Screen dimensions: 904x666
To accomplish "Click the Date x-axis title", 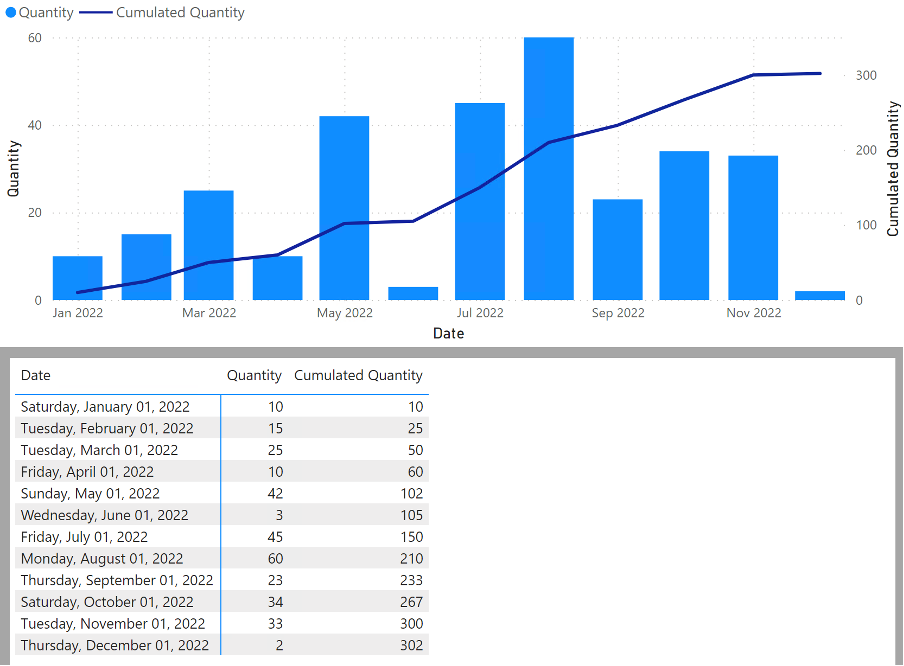I will (449, 333).
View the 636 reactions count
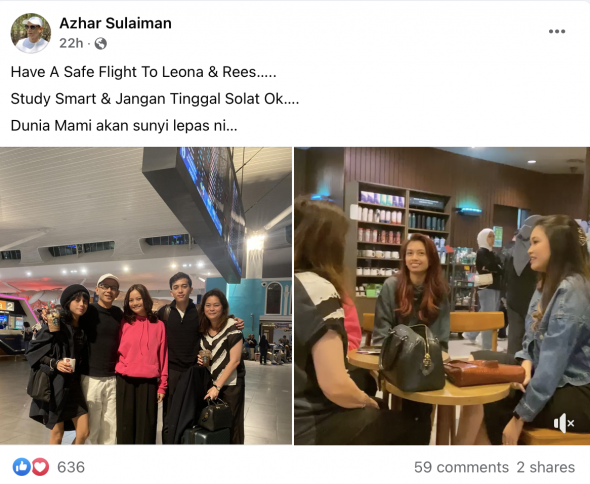Viewport: 590px width, 484px height. (x=71, y=467)
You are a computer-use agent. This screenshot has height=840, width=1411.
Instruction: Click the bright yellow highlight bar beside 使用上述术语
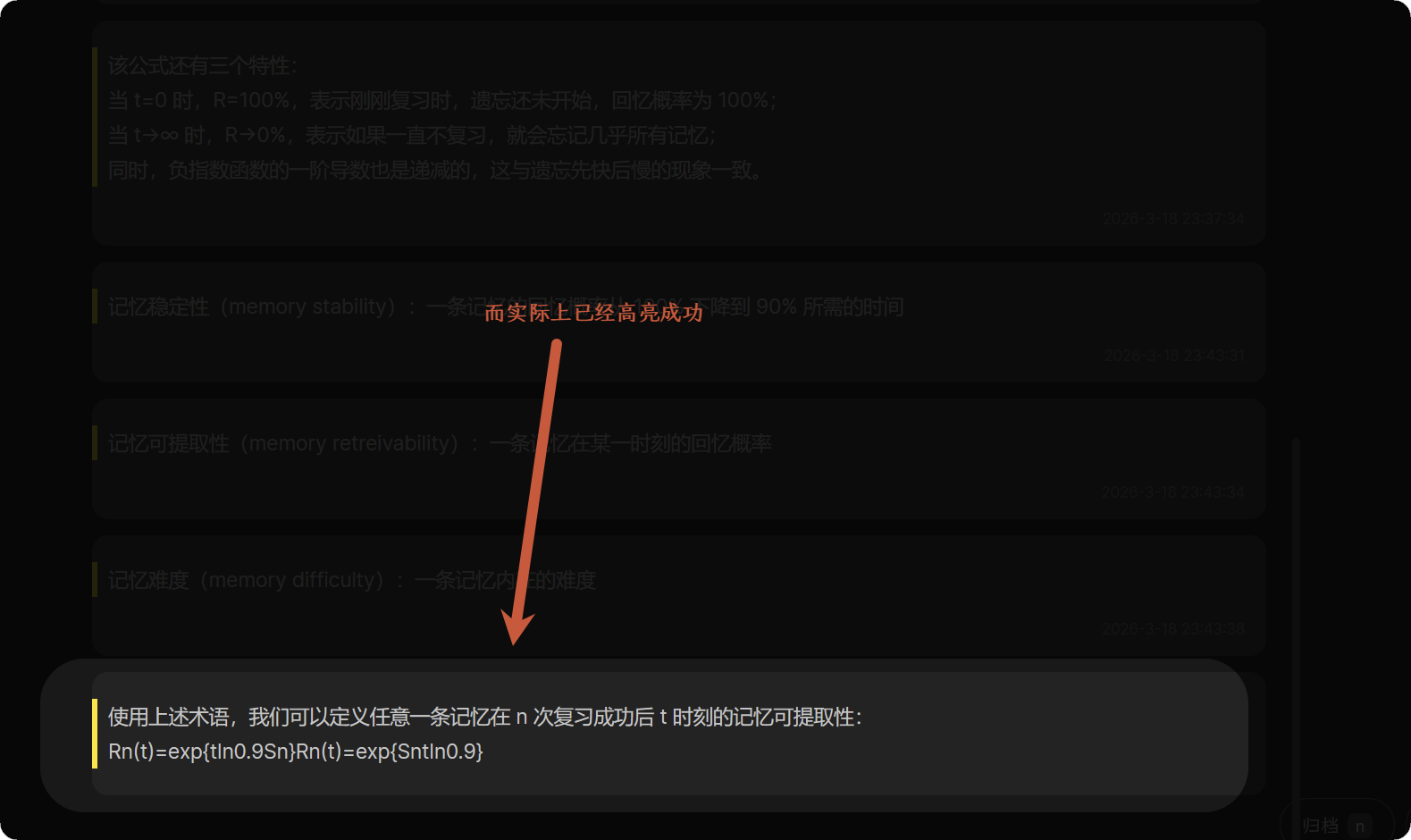click(95, 734)
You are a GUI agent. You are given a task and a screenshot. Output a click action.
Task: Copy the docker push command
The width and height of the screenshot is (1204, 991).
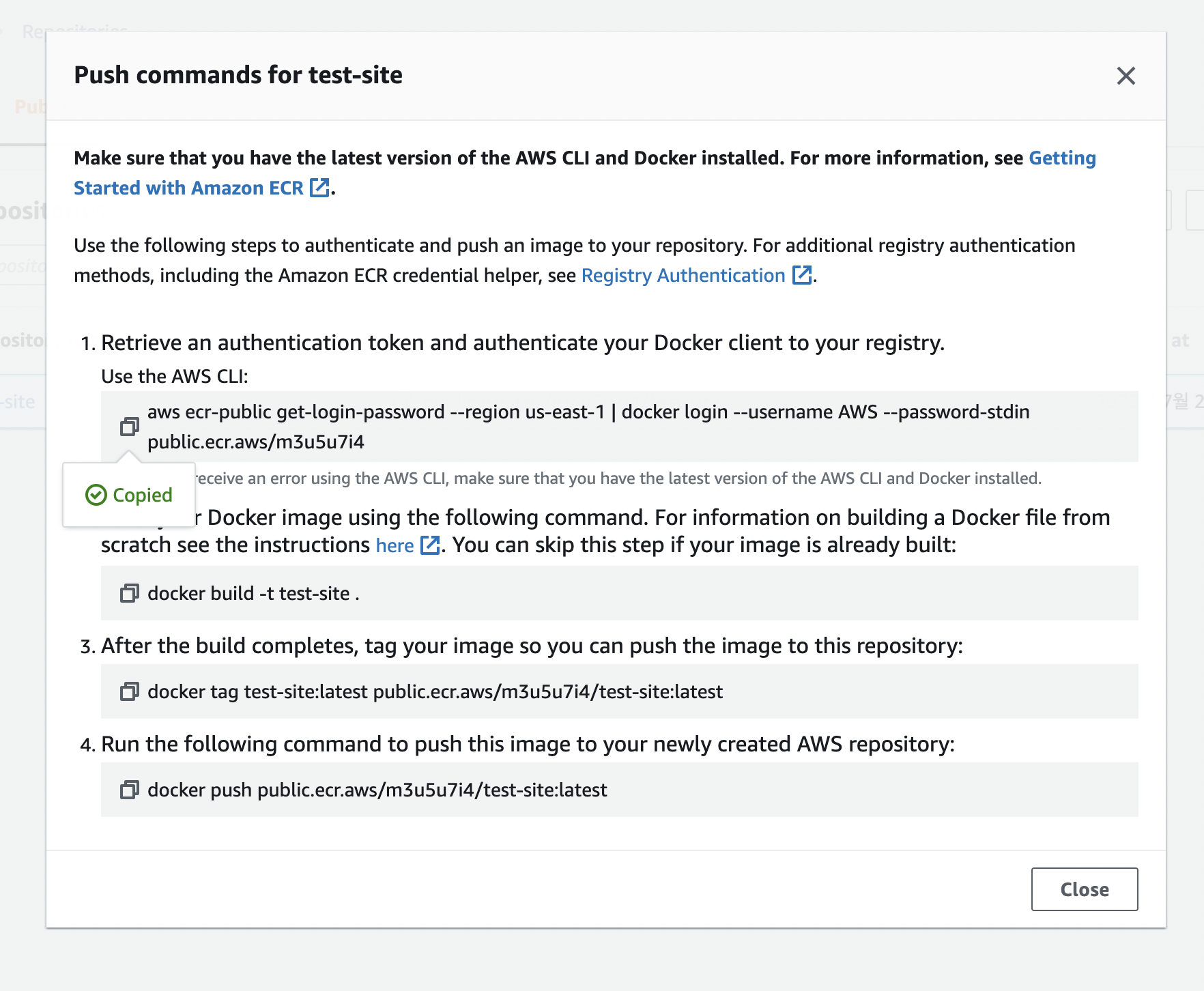click(129, 790)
------------------------------------
▶ [YOUR GOAL]: Only the lines from the one that contains "View the 636 reactions count" through the last line of the records may appear in the answer, retyped exactly and with no pictures.

▶ [RESPONSE AREA]:
View the 636 reactions count
Viewport: 590px width, 484px height. (x=71, y=467)
You are a computer-use agent. This screenshot has height=840, width=1411.
Instruction: Click the bright yellow highlight bar beside 使用上述术语
click(95, 734)
You are a GUI agent. You are given a task and a screenshot. Output a click action.
Task: Copy the docker push command
The width and height of the screenshot is (1204, 991).
click(129, 790)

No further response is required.